選んだ文章:
所長あいさつ

シエラレオネは、アフリカの中でも西のはずれに位置します。北海道とほぼ同じ面積に愛知県とほぼ同じ800万人近い人口を抱えています。国の形は「丸に近い」とか、「ダイヤモンドに似ている」とも言われます。ダイヤといえば2006年に公開されたブラッド・ダイヤモンド(デカプリオ主演)はシエラレオネで起こった内戦を舞台にした映画です。内戦は1991年から10年にわたって続き、政府軍、反政府軍双方が幼い少年たちを戦闘員に仕立てて戦線に送り込んだという残酷で悲惨なものでした。また、シエラレオネはその劣悪な医療事情や環境の下「世界で一番寿命の短い国」という不名誉な呼び名まで付きました。さらに2014年にはエボラが大流行し、終息まで2年近くかかり経済や社会に大きな打撃を受けました。

このようにネガティブな要素が強いシエラレオネですが、それでも人々はたくましく、かついきいきと暮らしています。また、美しいビーチ、豊かなシーフード、チンパンジーをはじめ野生動物など、観光資源を有効に活用した集客やビジネス起業も今後の国の飛躍につながることが期待されています。

保存データの項目:
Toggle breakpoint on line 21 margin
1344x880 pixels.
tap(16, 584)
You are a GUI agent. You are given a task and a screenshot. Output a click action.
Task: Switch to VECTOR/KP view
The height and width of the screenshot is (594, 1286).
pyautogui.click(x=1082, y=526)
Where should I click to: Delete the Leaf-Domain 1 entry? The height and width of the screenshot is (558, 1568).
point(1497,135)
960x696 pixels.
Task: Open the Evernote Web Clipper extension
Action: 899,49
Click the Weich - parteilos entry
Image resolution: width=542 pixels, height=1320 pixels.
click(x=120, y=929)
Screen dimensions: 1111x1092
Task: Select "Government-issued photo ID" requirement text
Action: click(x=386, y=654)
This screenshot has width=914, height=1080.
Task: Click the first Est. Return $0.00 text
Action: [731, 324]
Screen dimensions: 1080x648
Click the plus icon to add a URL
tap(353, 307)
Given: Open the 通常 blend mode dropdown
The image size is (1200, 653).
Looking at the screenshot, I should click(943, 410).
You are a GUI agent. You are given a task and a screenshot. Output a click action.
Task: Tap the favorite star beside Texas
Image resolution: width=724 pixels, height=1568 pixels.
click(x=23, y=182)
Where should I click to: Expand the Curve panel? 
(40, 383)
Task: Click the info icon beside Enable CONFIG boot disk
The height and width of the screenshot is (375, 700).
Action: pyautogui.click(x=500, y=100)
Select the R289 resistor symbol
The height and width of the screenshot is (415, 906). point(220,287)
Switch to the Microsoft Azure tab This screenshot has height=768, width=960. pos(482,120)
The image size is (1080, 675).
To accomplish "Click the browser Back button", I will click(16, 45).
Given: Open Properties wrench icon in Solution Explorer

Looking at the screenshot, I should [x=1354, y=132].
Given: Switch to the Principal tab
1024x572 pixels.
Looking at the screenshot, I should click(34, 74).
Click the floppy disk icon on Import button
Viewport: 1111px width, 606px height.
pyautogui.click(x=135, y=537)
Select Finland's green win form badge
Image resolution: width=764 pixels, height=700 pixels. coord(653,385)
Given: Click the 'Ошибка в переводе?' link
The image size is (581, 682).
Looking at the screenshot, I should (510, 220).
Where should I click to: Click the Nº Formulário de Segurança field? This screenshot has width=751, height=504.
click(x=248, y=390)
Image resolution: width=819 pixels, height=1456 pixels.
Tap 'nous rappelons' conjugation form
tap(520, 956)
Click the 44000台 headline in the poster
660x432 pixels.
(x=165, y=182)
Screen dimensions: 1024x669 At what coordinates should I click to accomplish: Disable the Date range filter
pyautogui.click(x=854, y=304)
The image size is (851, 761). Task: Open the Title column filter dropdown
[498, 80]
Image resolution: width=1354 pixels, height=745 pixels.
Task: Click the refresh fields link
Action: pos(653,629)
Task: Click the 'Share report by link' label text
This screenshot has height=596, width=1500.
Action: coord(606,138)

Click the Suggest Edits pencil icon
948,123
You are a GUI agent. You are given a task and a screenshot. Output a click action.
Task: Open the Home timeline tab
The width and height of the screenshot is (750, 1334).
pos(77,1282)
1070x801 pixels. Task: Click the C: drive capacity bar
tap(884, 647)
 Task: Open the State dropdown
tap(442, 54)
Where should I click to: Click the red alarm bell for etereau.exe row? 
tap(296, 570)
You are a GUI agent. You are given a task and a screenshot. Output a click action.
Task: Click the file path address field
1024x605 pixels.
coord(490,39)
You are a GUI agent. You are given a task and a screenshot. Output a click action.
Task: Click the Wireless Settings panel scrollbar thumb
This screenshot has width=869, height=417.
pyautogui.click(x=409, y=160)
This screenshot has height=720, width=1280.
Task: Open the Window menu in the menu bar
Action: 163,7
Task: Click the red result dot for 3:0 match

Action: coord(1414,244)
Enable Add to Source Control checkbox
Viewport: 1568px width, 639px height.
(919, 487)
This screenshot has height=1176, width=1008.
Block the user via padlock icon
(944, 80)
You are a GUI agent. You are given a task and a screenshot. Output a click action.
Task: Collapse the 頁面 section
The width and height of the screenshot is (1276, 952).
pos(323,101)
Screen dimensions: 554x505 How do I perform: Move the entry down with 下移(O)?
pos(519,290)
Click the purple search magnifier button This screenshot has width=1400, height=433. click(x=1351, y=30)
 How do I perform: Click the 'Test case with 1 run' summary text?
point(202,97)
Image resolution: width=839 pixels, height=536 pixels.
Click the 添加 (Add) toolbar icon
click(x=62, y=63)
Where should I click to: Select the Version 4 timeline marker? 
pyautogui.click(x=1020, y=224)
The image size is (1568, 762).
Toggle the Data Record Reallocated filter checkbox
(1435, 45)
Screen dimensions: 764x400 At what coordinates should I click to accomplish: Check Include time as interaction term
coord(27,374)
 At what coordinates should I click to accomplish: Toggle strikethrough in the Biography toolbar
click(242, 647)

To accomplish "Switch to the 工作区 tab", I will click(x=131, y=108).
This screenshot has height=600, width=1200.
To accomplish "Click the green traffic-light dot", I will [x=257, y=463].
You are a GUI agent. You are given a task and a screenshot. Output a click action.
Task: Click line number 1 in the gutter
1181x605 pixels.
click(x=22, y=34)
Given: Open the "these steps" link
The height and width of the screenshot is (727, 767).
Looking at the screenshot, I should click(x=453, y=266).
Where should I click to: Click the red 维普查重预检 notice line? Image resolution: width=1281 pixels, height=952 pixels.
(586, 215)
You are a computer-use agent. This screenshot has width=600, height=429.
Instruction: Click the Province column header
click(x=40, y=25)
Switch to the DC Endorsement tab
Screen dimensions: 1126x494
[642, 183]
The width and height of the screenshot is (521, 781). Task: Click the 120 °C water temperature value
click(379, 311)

あなたの課題:
1. シエラレオネの紹介文から、「シエラレオネは、アフリカの中」を含む言葉で始まり「会に大きな打撃を受けました。」で終わる部分を、一字も変えずに抜き出してください。
2. シエラレオネについての文章の最後の文のあとに続く内容を書いてください。
記録は使わなくてかまいません。

回答一覧:
1.
シエラレオネは、アフリカの中でも西のはずれに位置します。北海道とほぼ同じ面積に愛知県とほぼ同じ800万人近い人口を抱えています。国の形は「丸に近い」とか、「ダイヤモンドに似ている」とも言われます。ダイヤといえば2006年に公開されたブラッド・ダイヤモンド(デカプリオ主演)はシエラレオネで起こった内戦を舞台にした映画です。内戦は1991年から10年にわたって続き、政府軍、反政府軍双方が幼い少年たちを戦闘員に仕立てて戦線に送り込んだという残酷で悲惨なものでした。また、シエラレオネはその劣悪な医療事情や環境の下「世界で一番寿命の短い国」という不名誉な呼び名まで付きました。さらに2014年にはエボラが大流行し、終息まで2年近くかかり経済や社会に大きな打撃を受けました。

2.
2005年にJICAのフィールドオフィスが設立され、基本的なインフラが整わず、また行政が十分に機能しない環境下において、人づくりやコミュニティの充実を目標に、教育、保健医療、地方給水、農村開発、エネルギー分野の協力を実施してきました。

2019年8月には長年の懸案だった技術協力協定が締結され、特権・免除の付与も約束されたことにより10月1日より支所に至りました。これまでの先人の苦労や実績を踏まえ、保健医療、農業、ガバナンス、エネルギー分野において協力を継続する方針です。今後もシエラレオネ政府はもちろんいろいろな開発パートナーからも期待されることでしょう。所員一体となって、その期待と重責を背負って事業に当たる所存です。